WHAT NEEDS TO BE DONE
Quote the records verbatim from the line containing "This screenshot has width=1228, height=1177." through the line containing "tap(1032, 47)", with both of those lines included.
_ _ _ _ _
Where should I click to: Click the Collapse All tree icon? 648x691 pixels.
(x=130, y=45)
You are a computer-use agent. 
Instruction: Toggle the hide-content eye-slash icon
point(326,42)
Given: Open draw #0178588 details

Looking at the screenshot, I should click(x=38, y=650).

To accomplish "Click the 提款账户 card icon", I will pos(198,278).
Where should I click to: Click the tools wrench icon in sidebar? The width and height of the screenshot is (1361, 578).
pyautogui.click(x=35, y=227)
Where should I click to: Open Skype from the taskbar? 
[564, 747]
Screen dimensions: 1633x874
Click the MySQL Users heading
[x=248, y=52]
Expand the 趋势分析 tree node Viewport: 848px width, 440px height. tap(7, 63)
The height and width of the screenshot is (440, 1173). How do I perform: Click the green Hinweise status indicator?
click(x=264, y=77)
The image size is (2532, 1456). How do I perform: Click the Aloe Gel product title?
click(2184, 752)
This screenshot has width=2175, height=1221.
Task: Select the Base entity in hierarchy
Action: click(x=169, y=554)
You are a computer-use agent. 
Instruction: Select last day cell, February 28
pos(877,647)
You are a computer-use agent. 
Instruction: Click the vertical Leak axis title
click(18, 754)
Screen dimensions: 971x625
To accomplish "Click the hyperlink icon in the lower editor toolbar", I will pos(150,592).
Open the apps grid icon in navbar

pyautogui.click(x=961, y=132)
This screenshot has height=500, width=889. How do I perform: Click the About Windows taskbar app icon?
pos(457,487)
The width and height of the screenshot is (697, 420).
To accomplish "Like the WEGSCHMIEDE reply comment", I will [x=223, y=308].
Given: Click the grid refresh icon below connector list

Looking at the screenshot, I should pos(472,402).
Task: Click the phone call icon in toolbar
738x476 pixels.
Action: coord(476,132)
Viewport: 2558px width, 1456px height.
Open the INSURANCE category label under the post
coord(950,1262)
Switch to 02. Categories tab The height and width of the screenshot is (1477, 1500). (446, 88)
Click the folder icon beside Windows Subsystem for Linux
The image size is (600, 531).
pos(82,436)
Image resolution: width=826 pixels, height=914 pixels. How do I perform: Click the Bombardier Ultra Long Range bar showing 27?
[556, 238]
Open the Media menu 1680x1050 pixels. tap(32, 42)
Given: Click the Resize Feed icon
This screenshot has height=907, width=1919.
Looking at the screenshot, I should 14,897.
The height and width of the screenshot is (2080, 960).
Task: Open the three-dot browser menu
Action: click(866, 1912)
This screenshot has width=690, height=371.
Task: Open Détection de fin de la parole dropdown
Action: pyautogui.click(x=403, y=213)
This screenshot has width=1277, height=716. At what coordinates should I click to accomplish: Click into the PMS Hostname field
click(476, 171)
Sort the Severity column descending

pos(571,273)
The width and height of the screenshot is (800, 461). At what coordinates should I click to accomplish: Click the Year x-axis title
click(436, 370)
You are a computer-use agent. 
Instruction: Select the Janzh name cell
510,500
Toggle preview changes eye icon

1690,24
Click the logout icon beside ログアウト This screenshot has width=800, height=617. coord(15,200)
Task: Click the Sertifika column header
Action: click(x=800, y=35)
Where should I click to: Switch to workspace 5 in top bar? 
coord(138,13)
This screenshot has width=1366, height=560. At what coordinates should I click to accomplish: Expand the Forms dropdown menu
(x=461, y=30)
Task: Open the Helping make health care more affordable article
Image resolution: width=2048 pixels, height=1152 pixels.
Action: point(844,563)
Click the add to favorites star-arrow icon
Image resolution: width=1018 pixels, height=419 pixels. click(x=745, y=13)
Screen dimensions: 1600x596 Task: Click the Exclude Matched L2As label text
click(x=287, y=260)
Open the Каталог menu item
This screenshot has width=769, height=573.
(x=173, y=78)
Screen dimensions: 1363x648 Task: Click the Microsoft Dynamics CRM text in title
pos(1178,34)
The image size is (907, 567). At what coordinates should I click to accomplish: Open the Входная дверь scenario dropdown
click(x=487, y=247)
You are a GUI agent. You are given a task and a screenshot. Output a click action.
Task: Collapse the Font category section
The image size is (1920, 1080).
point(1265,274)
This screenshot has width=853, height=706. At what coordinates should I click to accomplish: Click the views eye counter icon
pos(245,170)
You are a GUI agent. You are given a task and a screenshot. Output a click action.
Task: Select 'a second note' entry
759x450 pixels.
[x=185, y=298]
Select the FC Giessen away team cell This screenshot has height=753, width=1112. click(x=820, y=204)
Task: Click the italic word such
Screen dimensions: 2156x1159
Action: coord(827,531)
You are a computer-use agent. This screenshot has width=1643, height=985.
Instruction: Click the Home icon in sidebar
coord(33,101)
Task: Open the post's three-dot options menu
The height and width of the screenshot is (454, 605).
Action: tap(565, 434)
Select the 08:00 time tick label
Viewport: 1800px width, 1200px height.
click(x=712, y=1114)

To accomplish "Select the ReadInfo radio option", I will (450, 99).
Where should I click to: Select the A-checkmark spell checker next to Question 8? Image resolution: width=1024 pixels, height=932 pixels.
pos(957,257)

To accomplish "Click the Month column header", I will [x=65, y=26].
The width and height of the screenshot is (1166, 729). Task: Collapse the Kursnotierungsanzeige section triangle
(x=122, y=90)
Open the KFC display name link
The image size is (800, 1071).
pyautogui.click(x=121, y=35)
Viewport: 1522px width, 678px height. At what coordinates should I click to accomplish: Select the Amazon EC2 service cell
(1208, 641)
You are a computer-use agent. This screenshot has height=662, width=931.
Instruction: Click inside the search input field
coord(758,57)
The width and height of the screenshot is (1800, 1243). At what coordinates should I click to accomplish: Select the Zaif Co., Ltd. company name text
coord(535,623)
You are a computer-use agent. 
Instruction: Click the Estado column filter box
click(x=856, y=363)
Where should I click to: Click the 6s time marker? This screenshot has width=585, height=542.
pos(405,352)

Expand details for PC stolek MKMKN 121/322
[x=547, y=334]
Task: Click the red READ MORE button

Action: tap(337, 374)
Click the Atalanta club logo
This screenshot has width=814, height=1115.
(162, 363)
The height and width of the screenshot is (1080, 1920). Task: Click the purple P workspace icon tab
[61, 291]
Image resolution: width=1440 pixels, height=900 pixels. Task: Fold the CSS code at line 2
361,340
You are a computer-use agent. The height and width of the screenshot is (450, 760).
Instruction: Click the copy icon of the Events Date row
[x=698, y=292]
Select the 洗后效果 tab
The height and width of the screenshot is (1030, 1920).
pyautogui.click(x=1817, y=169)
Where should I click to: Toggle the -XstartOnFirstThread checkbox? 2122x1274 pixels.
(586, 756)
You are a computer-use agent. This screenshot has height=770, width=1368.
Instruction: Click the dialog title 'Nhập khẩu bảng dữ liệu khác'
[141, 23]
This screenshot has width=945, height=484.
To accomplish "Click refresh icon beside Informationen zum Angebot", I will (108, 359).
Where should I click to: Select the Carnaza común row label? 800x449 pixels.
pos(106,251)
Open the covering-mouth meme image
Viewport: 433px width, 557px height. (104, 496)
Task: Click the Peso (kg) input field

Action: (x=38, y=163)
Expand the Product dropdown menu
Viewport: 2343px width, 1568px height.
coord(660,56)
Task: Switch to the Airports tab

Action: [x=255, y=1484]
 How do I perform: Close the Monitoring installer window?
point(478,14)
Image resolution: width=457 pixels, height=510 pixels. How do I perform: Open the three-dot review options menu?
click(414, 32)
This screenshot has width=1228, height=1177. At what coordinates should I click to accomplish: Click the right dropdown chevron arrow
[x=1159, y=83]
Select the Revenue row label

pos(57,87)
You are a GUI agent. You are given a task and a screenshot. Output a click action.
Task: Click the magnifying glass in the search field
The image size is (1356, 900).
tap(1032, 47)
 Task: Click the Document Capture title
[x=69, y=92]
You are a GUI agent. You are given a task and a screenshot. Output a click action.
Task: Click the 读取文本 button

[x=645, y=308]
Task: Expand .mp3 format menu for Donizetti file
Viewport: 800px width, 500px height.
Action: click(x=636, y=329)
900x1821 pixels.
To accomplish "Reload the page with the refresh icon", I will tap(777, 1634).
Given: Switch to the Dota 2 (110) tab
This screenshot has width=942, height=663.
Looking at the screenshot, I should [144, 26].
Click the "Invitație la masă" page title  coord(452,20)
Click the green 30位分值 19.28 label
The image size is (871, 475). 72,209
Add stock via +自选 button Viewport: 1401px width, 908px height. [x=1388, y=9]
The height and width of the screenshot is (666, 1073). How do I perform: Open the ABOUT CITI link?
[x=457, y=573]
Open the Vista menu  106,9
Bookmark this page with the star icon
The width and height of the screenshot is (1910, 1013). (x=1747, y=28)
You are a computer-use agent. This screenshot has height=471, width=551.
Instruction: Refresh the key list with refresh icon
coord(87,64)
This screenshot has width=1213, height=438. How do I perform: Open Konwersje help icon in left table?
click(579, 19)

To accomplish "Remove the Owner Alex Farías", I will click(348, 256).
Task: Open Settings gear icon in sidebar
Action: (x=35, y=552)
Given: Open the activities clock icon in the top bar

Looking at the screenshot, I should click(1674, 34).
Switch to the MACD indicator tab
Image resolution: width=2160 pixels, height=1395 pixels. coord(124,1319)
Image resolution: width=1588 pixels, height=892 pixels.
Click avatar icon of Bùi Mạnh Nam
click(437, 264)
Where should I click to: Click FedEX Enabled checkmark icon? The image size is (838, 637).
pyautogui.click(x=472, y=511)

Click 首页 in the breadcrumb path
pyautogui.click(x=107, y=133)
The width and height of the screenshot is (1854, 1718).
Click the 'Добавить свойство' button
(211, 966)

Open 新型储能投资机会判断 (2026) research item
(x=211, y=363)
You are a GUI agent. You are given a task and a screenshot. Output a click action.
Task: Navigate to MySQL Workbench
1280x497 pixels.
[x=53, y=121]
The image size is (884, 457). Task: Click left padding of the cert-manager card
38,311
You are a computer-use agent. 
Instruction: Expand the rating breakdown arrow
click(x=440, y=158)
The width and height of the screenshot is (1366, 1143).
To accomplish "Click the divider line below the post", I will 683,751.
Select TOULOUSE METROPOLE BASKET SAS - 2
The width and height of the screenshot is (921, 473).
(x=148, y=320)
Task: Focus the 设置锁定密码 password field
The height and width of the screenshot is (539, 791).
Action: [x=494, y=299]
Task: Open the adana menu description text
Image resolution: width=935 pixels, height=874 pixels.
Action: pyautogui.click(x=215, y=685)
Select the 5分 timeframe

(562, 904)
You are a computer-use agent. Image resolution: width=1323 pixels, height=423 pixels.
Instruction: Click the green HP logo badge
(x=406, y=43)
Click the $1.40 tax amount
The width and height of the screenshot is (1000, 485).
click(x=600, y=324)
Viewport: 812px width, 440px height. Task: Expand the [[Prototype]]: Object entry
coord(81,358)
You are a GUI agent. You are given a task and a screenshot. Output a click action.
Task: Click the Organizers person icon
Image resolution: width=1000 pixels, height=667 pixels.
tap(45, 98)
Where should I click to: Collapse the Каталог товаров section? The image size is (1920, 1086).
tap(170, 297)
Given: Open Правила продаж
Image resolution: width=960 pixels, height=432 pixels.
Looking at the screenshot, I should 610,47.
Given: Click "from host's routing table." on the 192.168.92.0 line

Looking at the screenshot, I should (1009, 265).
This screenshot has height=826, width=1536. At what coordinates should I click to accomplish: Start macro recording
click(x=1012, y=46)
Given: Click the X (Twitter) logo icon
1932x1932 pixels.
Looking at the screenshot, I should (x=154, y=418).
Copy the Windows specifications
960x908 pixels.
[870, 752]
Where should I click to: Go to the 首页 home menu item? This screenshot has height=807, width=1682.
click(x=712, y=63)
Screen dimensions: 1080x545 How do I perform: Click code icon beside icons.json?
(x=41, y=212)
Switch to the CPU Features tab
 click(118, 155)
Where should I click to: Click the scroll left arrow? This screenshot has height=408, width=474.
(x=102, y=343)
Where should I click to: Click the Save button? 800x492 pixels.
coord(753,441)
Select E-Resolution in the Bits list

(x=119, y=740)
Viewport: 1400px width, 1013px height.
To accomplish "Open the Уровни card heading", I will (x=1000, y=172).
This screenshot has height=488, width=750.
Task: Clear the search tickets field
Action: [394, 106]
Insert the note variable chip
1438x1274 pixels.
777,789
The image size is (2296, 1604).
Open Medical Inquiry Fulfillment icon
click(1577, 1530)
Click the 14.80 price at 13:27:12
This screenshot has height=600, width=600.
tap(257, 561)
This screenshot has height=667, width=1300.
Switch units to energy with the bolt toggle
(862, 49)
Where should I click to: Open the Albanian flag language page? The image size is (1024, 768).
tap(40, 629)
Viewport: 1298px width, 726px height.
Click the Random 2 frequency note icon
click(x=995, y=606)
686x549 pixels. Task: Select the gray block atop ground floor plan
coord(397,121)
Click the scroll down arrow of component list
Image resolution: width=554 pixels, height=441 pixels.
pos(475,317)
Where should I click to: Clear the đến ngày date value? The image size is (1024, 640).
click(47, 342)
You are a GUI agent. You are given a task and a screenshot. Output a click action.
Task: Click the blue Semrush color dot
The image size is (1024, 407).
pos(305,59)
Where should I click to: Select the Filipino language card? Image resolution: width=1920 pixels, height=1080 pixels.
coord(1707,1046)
_ _ _ _ _
RESPONSE TO THE TASK
This screenshot has width=1228, height=1177. At what coordinates should I click to accomplish: Click the right dropdown chevron arrow
[x=1159, y=83]
Select the Revenue row label

pos(57,87)
You are a GUI agent. You are given a task and a screenshot. Output a click action.
Task: Click the magnifying glass in the search field
The image size is (1356, 900).
tap(1032, 47)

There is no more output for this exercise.